Corbyn’s defence rests on his assertion that while a survey showed that the public believed that one-third of Labour members were anti-Semitic, the figure provided by him was less than a third of a per cent of party members, or about 1,600 people.
But that just refers to those who have been referred to party disciplinary processes, and not others who have not. Corbyn suggests that the percentage of anti-Semites in the Labour Party is the same or less than the percentage of anti-Semites in the UK adult population as a whole. It is most probably more. Corbyn’s statistic takes no account of people like the man at Rebecca Long Bailey’s rally in Liverpool who accused former Labour MPs of being part of the ‘Israeli lobby’ before complaining that Long Bailey had described herself as a Zionist.
It takes no account of Corbyn supporters targeting a chant calling for Israel to be destroyed at Jewish demonstrators protesting against anti-Semitism. Verbal abuse against Jewish people at party meetings and conferences is not counted. The party members who hounded Jewish woman MPs such that they had to leave Labour is not included. The Labour members cheering Chris Williamson on when he complained that the party was ‘too apologetic’ over anti-Semitism are not part of Corbyn’s claimed statistic. Luciana Berger had to have a bodyguard when she attended a Labour Party conference lest she be attacked by Labour members. Corbyn’s number does not include any card-carrying would-be assailant.
The hard fact is that membership of Labour more than doubled in a very short period in the summer of 2015, and that few of these new members who joined to back Corbyn were properly vetted for associations with extremist parties. If Gerry Downing could get through the process before being exposed and not be expelled before David Cameron raised his membership in the Commons, an awful lot of his fellow travellers could do it. A good proportion of them came from hard-Left groups, and only famous names, such as Jeremy Hardy and Mark Steel, both hailing from the Socialist Workers Party, were excluded. The extremists who weren’t caught by party officials were disproportionately anti-Israel and this hatred extended towards Jewish party members irrespective of their opinion of the policies of the Israeli government. This was more or less admitted by Long Bailey, although she tried to suggest that this was just a proportionate increase, when it clearly was not. Labour’s processes were not set up to deal with a mass influx of racists and were overwhelmed. However, the influx was not the concern of the EHRC. It was the disciplinary processes, and these have been found wanting. Corbyn’s passiveness did not help, and interference from the secret committee that really made the decisions, of which Corbyn was just the figurehead, compounded the problem.

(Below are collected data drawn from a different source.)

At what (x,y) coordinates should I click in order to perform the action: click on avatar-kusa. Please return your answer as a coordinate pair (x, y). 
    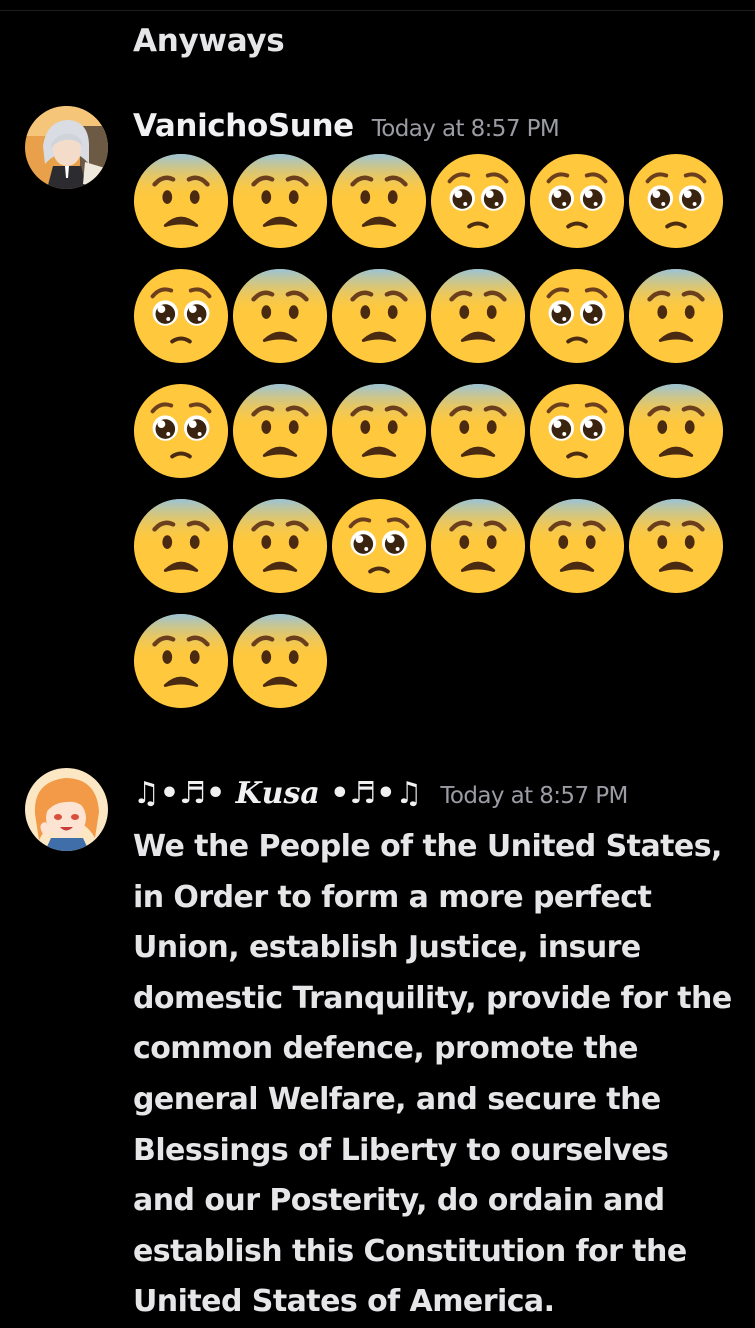
    Looking at the image, I should click on (66, 810).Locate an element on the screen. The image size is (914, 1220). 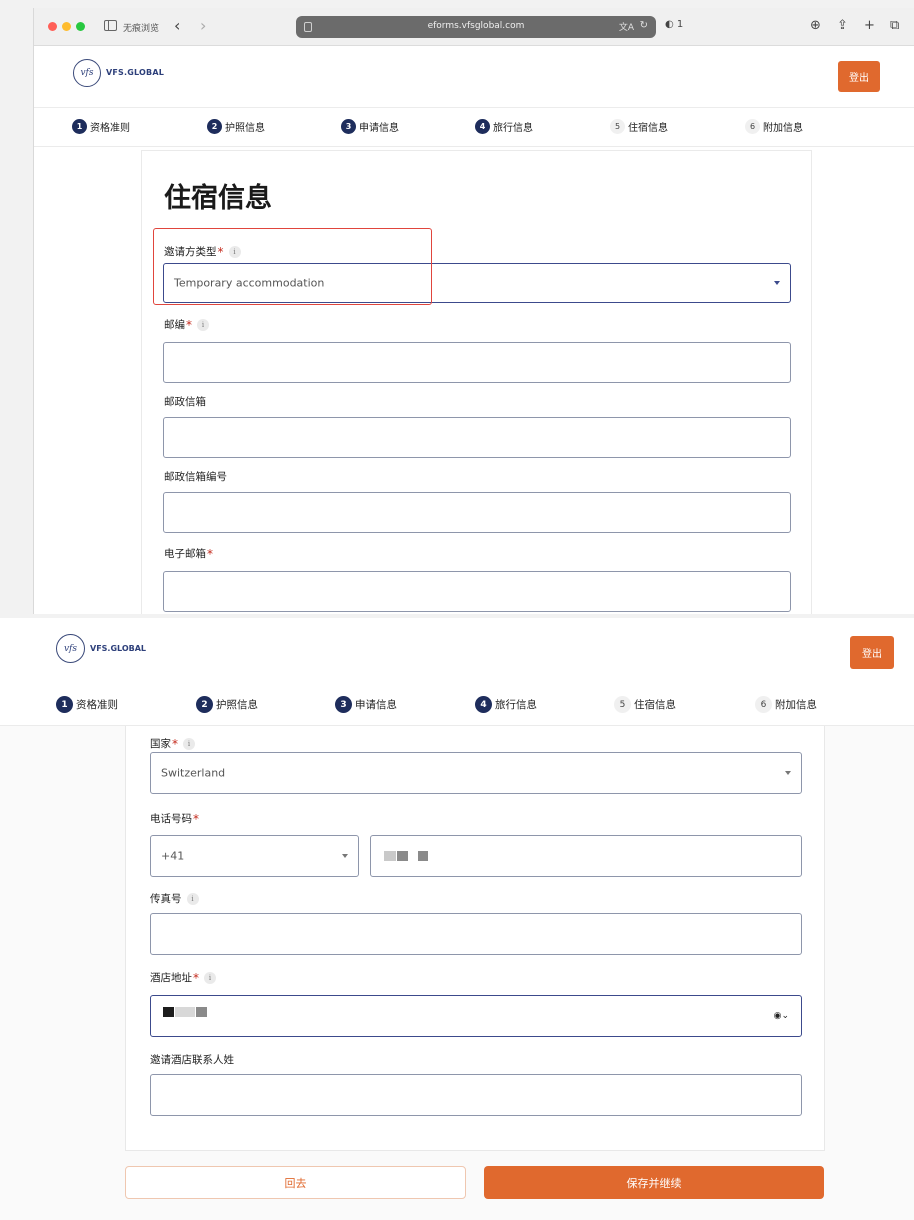
country-value: Switzerland is located at coordinates (194, 773). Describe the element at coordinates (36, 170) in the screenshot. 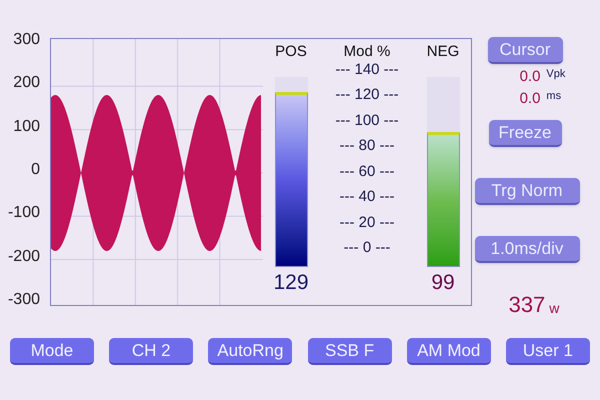

I see `axis-label: 0` at that location.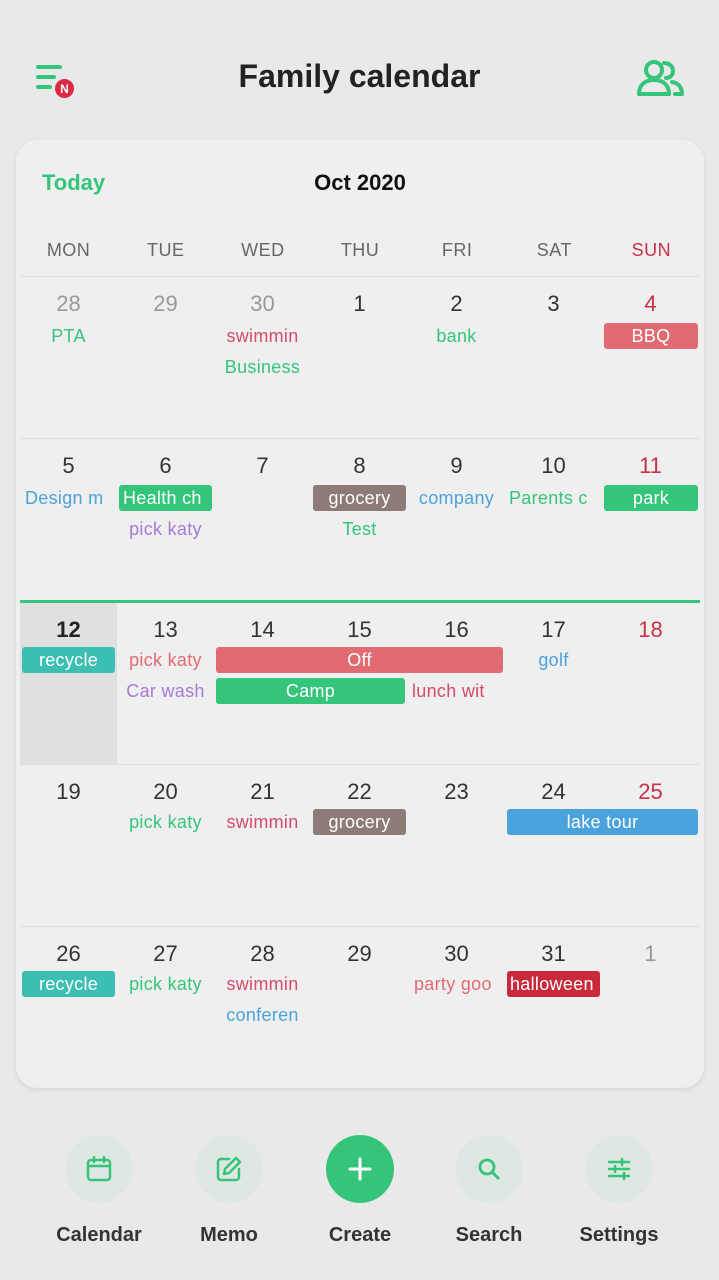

What will Corbyn do now? He will be investigated, and will probably come up with one of the excuses he always furnishes at times like these. His supporters might pack meetings to pass crucial votes. The party rulebook will be scrutinised. There may be a court case. It is unlikely that any other MPs will quit the party in protest; they know they have a cushy job and are not complete idiots. However Corbyn does currently seems to be a bit like Fu Manchu. Whenever he is defeated, the world will still hear from him again.